Now you're flim-flamming about STEP 2...(which you seemed to trust so long as you thought it proved your theory). STEP 2 is that we demonstrate that WorldAtlas's software does indeed come out with the correct distances for every route we tested. I invite you to test it for as many other routes and as many other airlines as you like...the answer will always be the same.
So - what you resort to is the rather pathetic complaint that there are no direct flights between some of those four cities with which we could back up the WorldAtlas distances between them. I would also point out that if you go to Google Maps - and enter those same cities and ask for an route BY AIRPLANE - it comes out with very similar numbers...within 1%.
What that means is that you must either believe that:
1) WorldAtlas, and Google are a part of the global conspiracy and that their software produces distances that match those of Qantas flights - but are deliberately incorrect for the four cities that Inquisitive just happened to pick...OR...
2) WorldAtlas produces incorrect distances by accident but just happens to produce very good distances for all of the Qantas routes.
OK - well, we can test your two theories with some more experiments.
FIRSTLY: We can find a bunch more "quadrilaterals of widespread cities"...and demonstrate that NONE of the distances between them work in FET. This would be good evidence that Inquisitive didn't "cherry pick" four cities that didn't include a route for which WorldAtlas' data is incorrect.
SECONDLY: We can find a "quadrilateral of widespread cities" for which we CAN find direct airline flight distances to confirm the WorldAtlas distances.
These two approaches would inevitably prove that there is no possible Flat Earth map that can match what the airlines tell us are their flight distances.
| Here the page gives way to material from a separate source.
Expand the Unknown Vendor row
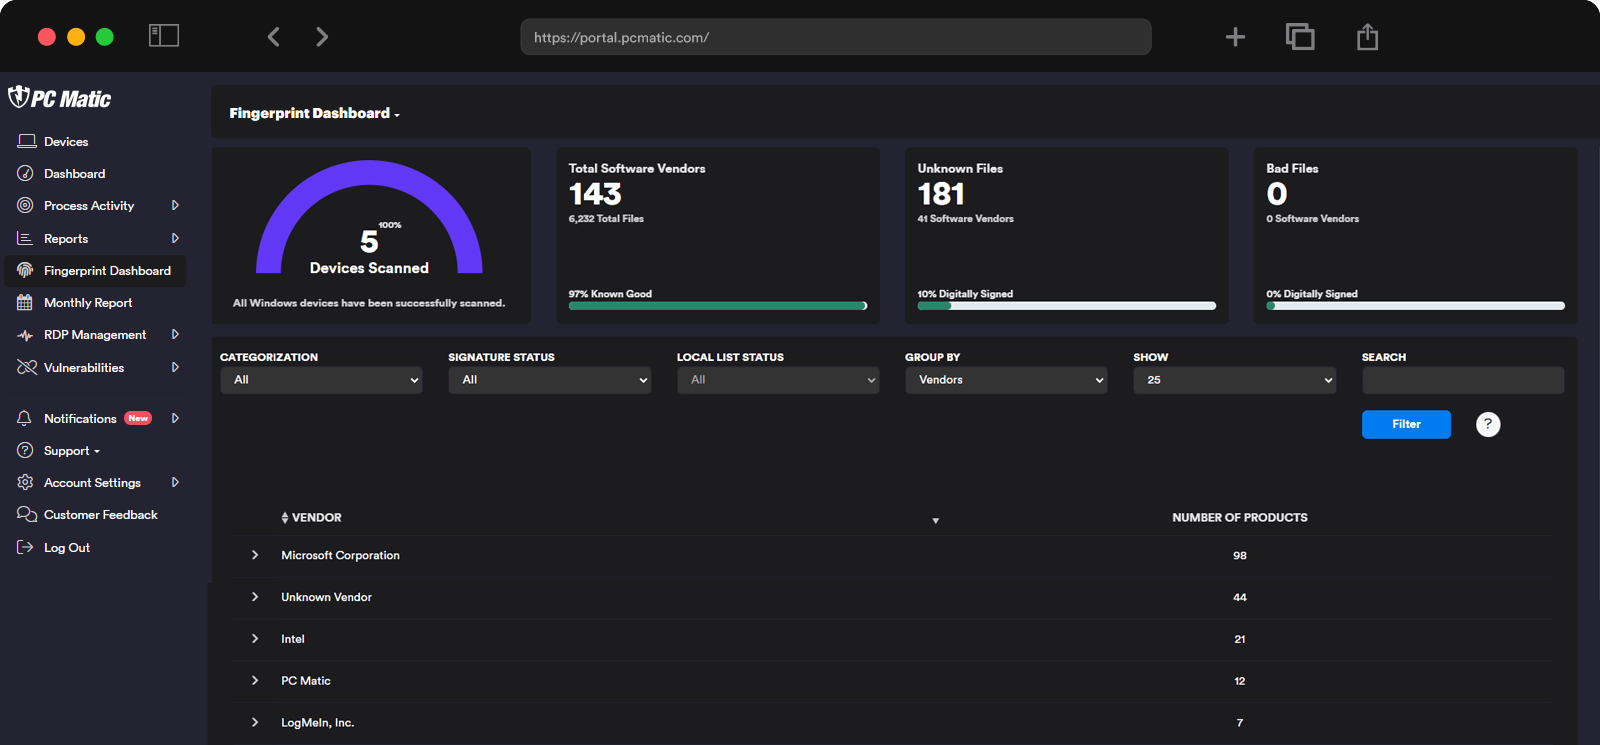The width and height of the screenshot is (1600, 745). click(255, 597)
And we already demonstrated in STEP 1 that those distances are a very accurate match for their "On time" flight times and for the range and capabilities of real aircraft.
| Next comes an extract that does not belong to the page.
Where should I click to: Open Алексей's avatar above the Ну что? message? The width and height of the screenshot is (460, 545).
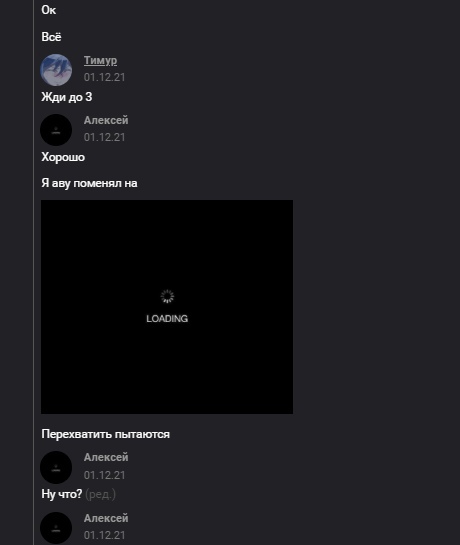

Do you really believe that this data cannot be found? That WorldAtlas just happens selectively correct for one airline and wildly incorrect for others?
WorldAtlas are not some secret society - there is a list of all of their staff:
http://www.worldatlas.com/about.htm "We're a group of publishers who delight hundreds of thousands of people every day
by providing them with access to information at their fingertips. Our flagship web property
is WorldAtlas.com, the world's oldest and most authoritative geography website."
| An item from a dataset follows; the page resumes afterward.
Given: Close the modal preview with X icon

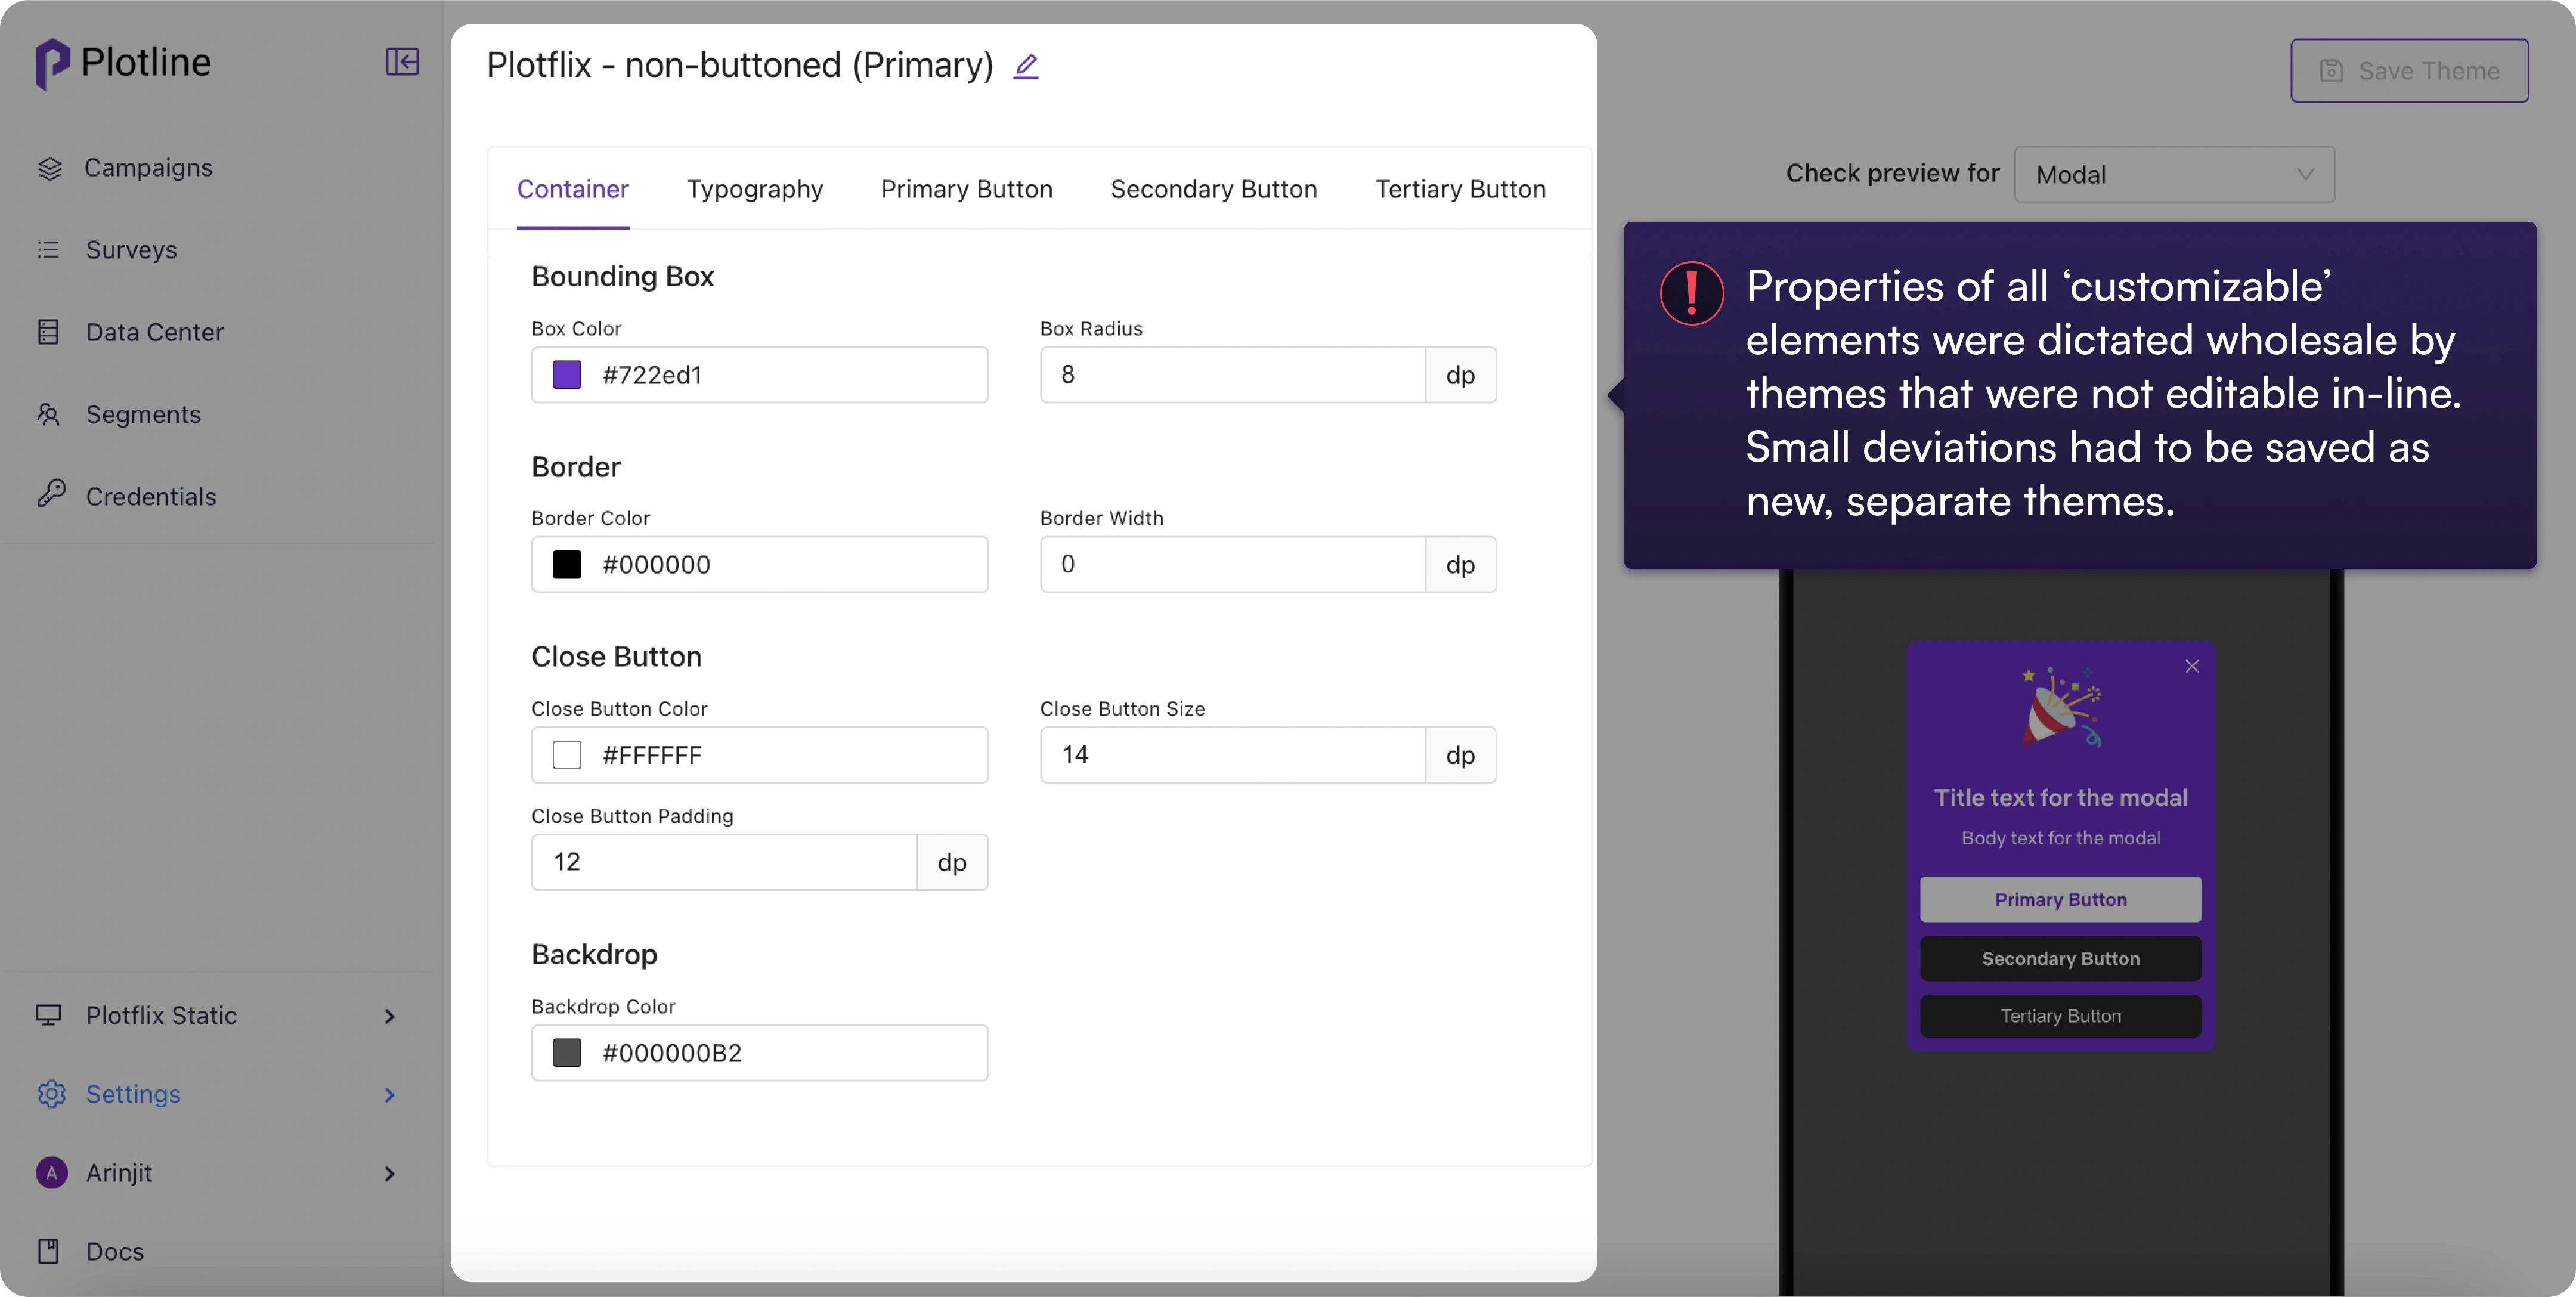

...don't you think that if their flight distances were HORRIBLY inaccurate for non-Qantas airlines that nobody would have noticed this?
Tom - you
ARE going to be boxed in a corner here.
Surely you know that I'll find published airline flight distances that produce the same "quadrilateral problem" that Inquisitive's data produces? Do you really doubt that this information can be found?
You are 100% certain to come out of this knowing in your heart that you're wrong...that the Earth is not flat...you may continue to flim-flam and deflect - but
YOU know that you're doing this rather than honestly facing the facts and following a clear line of evidence to a conclusions which you may not like, but you must know is the truth. At that point, you'd be a dishonest man...and I don't think you are.
Intellectual honesty must eventually lead you to believe that you've been wrong all this time.